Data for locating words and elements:
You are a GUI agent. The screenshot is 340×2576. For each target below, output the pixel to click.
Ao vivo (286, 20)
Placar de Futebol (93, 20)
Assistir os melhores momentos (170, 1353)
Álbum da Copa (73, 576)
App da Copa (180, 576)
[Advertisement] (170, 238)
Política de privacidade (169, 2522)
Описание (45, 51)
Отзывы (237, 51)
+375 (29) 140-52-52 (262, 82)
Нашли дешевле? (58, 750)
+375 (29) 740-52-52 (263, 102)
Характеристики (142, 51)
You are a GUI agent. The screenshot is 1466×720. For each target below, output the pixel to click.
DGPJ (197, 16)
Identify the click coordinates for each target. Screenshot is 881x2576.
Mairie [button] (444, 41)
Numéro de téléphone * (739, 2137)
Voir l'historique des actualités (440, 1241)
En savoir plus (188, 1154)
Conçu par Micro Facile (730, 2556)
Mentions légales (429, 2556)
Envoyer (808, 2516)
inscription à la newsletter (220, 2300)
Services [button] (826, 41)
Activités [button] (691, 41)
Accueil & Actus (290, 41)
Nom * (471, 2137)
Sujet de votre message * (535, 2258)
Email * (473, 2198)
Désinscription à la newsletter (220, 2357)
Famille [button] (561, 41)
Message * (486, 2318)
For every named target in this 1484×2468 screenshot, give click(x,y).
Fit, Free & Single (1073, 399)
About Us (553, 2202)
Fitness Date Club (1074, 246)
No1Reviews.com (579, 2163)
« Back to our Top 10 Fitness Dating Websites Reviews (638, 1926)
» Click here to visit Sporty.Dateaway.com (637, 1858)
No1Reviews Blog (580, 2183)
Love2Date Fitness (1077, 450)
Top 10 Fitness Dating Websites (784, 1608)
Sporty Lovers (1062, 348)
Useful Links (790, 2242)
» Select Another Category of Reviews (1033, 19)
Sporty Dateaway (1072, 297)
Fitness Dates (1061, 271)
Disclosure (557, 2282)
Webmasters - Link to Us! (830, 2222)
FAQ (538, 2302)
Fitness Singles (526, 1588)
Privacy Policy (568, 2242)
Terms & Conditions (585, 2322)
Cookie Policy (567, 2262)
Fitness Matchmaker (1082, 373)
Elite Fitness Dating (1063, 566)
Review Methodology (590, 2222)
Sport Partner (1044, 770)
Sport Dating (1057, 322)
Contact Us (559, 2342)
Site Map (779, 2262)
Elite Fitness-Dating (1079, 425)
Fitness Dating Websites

▶ _Description of the task_
Report every line of the entries above that contains the string "each". Treat uppercase and lowercase letters as distinct.

▶ _Exercise result_
You are a GUI agent. The screenshot is 340×2576. For each target below, output the pixel to click.
You are a GUI agent. The screenshot is 1466×720. For each target below, output the pixel to click.
Identify the click coordinates for each target. Screenshot is 881x2576.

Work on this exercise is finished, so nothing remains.